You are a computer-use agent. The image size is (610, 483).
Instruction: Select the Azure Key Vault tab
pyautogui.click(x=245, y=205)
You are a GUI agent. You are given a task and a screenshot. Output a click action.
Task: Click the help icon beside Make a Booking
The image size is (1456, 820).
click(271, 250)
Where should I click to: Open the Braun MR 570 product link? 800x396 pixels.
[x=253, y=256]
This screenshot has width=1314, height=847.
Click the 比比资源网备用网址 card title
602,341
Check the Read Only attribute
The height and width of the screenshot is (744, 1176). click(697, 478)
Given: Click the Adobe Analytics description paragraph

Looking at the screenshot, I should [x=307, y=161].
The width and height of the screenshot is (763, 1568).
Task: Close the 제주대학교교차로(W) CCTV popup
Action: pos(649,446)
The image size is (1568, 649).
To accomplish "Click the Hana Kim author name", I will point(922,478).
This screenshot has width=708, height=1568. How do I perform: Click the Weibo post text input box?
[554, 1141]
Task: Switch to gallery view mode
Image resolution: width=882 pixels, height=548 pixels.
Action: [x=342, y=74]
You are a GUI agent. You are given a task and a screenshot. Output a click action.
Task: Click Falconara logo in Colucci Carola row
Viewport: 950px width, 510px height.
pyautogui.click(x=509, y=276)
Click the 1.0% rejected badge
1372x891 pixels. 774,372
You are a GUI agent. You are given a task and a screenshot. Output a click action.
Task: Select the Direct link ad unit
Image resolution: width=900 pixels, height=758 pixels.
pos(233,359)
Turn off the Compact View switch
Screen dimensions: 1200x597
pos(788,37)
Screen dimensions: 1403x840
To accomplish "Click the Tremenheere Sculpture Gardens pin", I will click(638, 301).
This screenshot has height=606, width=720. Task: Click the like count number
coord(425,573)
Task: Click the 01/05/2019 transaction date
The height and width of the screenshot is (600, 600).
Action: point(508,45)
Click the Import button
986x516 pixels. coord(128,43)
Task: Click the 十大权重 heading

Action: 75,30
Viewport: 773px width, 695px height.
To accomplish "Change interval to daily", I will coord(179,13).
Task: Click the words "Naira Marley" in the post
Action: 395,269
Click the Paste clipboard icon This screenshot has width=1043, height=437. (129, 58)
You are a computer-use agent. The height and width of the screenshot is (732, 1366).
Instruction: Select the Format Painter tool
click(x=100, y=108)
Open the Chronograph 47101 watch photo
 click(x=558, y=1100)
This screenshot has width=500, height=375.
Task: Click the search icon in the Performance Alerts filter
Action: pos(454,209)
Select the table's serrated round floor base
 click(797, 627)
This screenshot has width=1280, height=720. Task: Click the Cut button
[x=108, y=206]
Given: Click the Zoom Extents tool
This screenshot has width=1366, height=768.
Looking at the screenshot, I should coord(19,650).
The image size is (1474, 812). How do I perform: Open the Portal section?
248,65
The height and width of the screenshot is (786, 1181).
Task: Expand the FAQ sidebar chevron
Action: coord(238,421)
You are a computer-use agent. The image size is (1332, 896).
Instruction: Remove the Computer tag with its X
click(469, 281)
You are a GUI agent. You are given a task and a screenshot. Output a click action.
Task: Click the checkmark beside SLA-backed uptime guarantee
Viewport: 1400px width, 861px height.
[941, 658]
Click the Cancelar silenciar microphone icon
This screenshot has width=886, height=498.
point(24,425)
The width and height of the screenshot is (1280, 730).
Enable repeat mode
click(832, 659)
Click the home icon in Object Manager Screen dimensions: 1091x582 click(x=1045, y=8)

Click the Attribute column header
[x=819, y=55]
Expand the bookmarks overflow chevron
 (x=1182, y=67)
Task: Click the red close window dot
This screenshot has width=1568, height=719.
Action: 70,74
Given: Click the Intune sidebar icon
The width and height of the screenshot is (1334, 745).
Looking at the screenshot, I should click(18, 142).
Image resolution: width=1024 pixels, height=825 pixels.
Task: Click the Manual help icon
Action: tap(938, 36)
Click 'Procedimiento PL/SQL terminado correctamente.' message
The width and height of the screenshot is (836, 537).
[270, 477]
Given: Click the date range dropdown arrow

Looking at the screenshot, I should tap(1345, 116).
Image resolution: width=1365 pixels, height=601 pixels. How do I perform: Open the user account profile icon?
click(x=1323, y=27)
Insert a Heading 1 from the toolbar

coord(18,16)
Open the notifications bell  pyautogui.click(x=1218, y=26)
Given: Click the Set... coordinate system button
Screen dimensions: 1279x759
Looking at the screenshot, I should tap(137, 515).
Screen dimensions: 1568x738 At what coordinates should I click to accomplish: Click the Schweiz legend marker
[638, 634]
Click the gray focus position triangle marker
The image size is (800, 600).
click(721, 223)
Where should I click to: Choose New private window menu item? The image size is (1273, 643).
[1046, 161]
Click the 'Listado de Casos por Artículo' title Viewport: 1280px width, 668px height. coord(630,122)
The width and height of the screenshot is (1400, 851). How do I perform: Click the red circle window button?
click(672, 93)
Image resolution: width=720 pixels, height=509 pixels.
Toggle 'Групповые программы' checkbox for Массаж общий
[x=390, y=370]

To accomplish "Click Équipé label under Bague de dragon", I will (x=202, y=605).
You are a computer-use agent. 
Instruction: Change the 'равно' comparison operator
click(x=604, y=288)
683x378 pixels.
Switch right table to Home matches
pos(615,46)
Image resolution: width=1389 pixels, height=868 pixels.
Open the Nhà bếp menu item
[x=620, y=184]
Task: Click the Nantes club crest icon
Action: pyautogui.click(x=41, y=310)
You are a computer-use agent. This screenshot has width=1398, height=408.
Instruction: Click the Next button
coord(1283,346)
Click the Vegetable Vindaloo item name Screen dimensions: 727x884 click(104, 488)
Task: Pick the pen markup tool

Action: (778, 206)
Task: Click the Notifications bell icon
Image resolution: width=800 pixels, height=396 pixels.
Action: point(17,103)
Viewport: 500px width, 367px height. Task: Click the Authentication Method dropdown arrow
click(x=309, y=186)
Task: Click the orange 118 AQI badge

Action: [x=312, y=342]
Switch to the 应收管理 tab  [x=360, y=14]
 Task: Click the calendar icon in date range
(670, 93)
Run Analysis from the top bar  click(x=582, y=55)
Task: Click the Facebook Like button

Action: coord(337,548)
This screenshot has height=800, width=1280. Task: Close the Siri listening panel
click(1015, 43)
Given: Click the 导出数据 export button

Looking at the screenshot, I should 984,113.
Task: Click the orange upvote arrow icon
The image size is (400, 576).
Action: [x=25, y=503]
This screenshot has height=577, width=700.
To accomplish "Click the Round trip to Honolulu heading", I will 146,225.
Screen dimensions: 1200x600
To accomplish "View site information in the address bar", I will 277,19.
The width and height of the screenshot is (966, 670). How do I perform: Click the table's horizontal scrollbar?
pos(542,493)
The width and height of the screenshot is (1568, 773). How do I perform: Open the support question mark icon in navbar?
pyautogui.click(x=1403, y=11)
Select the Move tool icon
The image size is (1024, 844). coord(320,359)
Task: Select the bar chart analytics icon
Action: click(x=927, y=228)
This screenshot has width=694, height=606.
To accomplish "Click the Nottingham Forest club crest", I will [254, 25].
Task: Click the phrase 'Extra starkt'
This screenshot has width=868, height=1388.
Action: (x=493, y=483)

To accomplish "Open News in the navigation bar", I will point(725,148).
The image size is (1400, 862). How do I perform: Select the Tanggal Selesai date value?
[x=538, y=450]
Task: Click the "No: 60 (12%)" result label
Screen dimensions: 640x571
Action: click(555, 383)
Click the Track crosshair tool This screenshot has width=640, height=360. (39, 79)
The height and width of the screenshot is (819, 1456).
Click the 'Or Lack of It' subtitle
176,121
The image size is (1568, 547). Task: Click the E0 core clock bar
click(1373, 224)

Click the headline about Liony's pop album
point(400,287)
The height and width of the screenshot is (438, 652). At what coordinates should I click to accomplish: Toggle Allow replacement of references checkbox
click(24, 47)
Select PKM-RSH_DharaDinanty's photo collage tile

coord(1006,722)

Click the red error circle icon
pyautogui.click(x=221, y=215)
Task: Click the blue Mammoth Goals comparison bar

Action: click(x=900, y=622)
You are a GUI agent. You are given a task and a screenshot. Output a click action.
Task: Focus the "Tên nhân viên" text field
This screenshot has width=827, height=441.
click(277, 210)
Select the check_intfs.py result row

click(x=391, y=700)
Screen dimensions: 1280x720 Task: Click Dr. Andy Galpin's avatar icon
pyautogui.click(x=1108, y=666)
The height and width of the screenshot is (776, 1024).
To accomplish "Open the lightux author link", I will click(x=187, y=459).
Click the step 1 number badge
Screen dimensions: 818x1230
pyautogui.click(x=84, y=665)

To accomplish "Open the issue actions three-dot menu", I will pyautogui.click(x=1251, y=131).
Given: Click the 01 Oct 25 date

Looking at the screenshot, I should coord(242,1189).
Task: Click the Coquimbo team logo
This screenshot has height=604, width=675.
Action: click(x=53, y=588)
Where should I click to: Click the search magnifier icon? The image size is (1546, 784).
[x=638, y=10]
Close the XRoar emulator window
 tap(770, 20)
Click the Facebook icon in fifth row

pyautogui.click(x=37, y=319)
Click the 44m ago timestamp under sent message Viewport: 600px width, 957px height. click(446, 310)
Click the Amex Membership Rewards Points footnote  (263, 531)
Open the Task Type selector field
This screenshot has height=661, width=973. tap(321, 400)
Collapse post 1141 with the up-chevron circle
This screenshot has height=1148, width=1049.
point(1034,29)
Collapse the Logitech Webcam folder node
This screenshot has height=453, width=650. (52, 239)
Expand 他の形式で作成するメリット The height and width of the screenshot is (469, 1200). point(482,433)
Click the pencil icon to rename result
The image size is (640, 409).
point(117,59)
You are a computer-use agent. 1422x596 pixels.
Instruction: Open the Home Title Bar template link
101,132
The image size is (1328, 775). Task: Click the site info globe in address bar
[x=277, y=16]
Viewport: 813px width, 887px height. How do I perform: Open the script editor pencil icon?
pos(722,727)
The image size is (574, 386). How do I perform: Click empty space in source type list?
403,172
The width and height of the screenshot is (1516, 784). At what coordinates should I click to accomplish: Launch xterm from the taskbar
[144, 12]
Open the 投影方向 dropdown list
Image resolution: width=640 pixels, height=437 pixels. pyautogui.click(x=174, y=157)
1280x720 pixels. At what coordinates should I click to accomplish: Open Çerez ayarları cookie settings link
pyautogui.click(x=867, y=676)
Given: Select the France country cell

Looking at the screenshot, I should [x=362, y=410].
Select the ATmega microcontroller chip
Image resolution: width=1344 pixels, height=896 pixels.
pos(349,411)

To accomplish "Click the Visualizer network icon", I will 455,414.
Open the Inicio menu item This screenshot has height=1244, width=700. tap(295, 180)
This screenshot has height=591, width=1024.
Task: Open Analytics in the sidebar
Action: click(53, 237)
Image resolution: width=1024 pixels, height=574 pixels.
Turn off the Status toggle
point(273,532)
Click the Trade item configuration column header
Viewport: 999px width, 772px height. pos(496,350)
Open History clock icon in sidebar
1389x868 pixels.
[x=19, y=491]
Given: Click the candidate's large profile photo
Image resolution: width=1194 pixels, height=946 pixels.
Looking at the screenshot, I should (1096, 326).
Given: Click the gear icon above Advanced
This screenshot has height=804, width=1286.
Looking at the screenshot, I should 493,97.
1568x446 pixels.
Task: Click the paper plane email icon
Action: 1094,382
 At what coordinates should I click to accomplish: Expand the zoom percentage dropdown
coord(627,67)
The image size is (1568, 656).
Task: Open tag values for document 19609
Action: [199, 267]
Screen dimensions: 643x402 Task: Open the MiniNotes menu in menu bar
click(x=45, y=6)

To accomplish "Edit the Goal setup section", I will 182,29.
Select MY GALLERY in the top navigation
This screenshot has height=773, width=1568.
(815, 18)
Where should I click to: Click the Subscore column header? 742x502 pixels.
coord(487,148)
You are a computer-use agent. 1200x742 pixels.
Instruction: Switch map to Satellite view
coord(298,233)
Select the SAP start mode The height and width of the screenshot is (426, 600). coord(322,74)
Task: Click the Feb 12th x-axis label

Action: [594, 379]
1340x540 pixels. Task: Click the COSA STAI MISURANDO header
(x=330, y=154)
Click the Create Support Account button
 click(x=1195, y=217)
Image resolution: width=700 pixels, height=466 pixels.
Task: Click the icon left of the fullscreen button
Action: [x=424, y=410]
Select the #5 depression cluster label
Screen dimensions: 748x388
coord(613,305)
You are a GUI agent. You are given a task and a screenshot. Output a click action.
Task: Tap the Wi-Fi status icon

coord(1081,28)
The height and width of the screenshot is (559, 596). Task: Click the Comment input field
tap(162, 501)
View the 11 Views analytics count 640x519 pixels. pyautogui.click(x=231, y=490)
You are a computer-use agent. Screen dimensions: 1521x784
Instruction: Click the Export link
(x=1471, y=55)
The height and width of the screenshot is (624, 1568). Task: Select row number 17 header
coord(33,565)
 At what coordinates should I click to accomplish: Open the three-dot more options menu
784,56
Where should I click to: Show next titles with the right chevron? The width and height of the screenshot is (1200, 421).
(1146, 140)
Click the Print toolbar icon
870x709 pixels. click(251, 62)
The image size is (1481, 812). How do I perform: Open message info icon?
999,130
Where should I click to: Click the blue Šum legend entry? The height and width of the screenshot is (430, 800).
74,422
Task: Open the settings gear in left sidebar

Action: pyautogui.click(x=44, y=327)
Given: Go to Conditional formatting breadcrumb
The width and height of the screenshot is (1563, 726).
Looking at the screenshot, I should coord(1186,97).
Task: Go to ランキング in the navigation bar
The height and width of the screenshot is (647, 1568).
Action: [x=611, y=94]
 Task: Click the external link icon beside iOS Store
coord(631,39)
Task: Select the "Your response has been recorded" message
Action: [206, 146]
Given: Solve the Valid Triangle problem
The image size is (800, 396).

▸ Exercise brief
In the records above, collect each line with "logo".

▸ Your solution
Task: Click Falconara logo in Colucci Carola row
Task: Click the Coquimbo team logo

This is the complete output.